ALBANY – The state has decided to hold off on issuing a decision on whether to allow hydrofracking, instead announcing that because of the complexities of the issues, they will require more time to study.
“The Department of Health’s Public Health Review, which was undertaken at my request, is important to our consideration of high-volume hydraulic fracturing and I will not issue a final SGEIS until that review is complete and I have received Dr. (Nirav) Shah’s recommendations,” said State EnCon Commissioner Joe Martens. He said Shah expects his review to be completed in a few weeks after he has reviewed recent studies which are pertinent to the evaluation of fracking impacts on public health.
Catskill Mountainkeeper, one of the organizations that have been pushing for more study before a decision is made, is glad to hear of the delay.
Program Manager Wesley Gillingham said the large scale public outcry for more comprehensive study is the reason for the extension.

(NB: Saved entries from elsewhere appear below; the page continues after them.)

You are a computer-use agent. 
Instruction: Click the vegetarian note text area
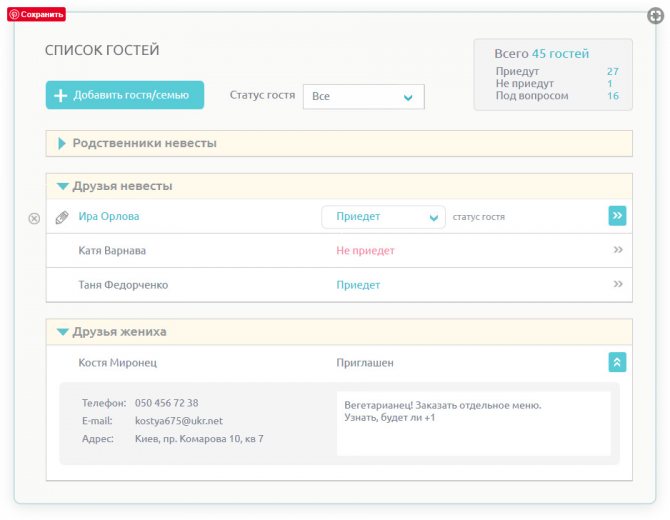click(x=473, y=422)
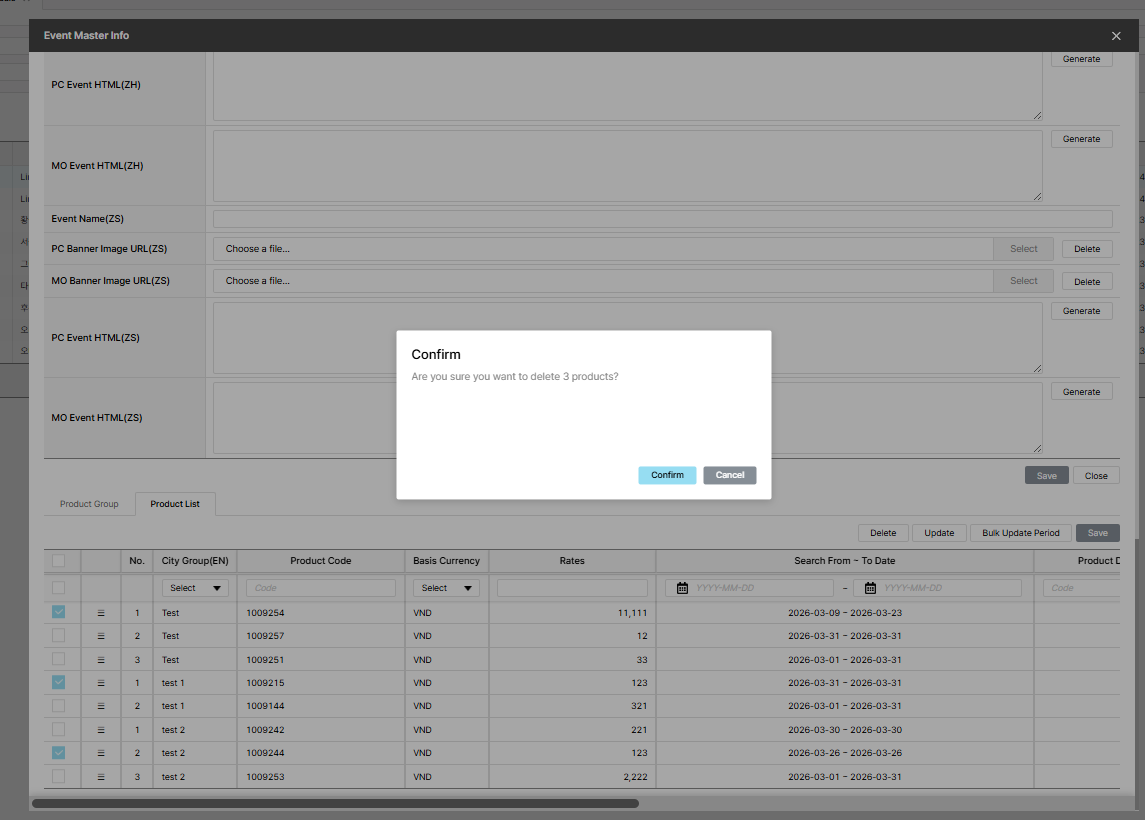
Task: Click drag handle icon for product 1009242
Action: pos(101,730)
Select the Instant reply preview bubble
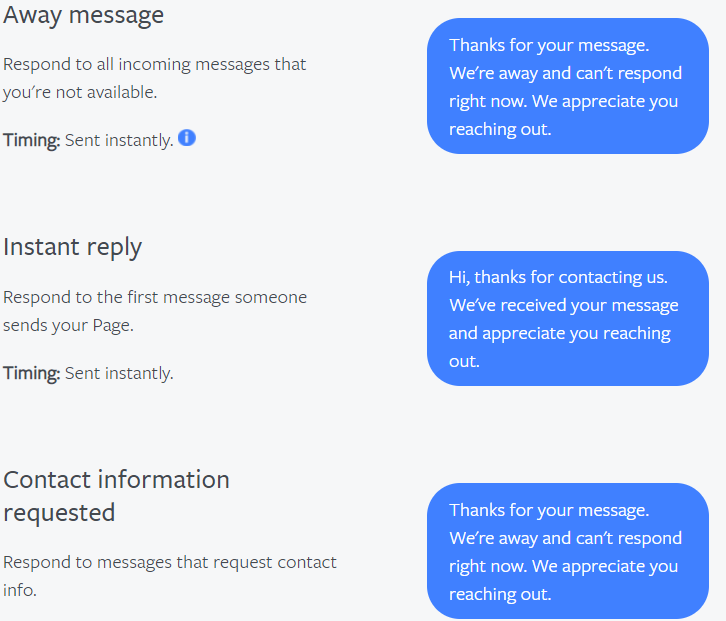This screenshot has width=726, height=621. [x=568, y=319]
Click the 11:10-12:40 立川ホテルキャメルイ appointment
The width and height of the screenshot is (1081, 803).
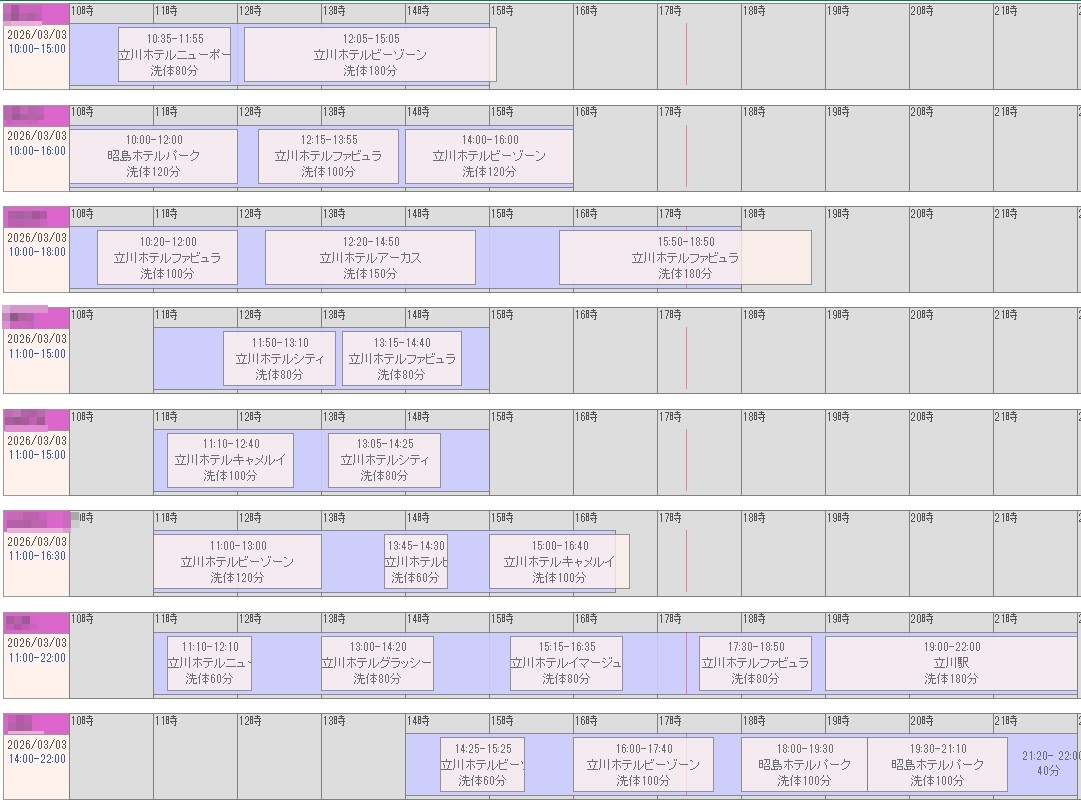click(230, 460)
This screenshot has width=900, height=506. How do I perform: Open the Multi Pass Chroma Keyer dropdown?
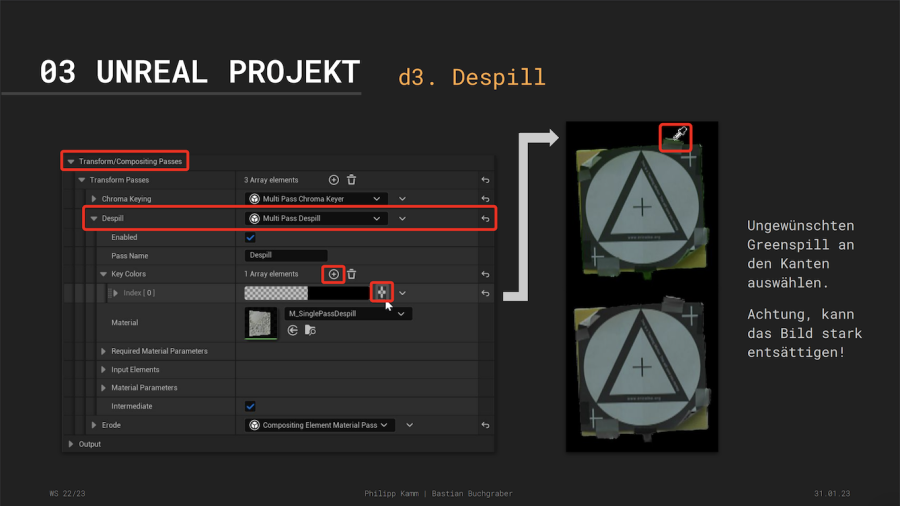(x=316, y=199)
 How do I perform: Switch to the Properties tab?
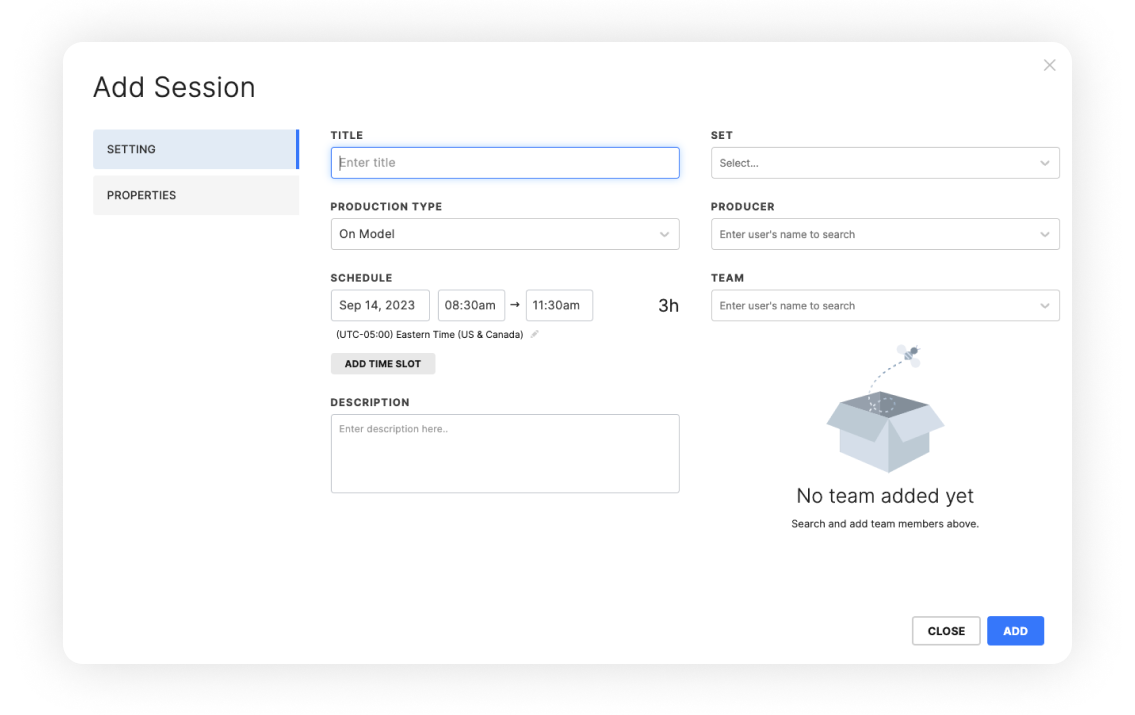point(196,195)
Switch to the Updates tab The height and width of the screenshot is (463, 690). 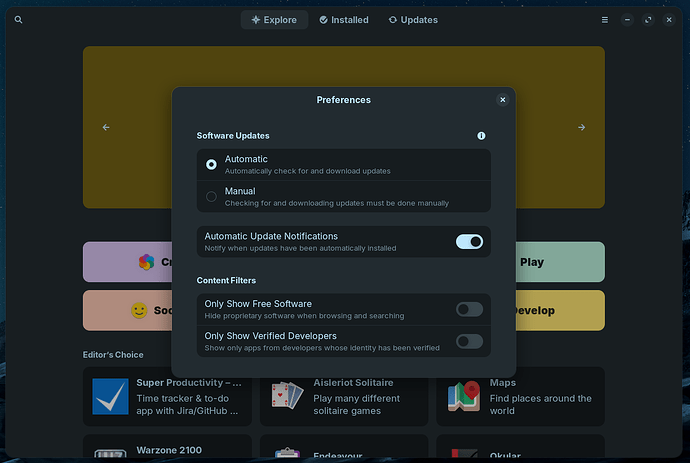(412, 20)
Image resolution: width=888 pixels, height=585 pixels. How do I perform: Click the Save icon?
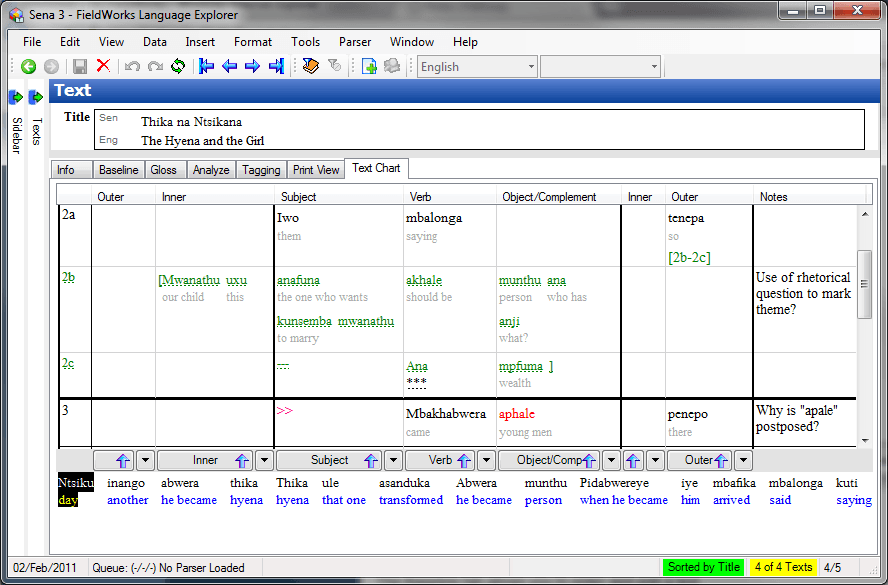point(79,66)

“Putting your voice out there in the mix and not just relying on elected officials to make decisions for us that influencing that, I think that’s what’s happened here and what that pressure has been is to look at the science”, Gillingham said. “The groups from all over the place have seen saying look at the science, we need to look at the health impacts, and that’s what they have decided to do.”
Earthjustice Managing Attorney Deborah Goldberg said the delay is warranted. “The stakes are too high and the consequences are too serious, as our neighbors in Pennsylvania know only too well,” she said. State officials “chose wisely” to hold off on a decision pending full study of public health impacts of the process.
Riverkeeper Paul Gallay also applauded the decision to postpone. But he said his organization does not agree with Martens “that DEC may issue fracking permits without first implementing protective regulations.”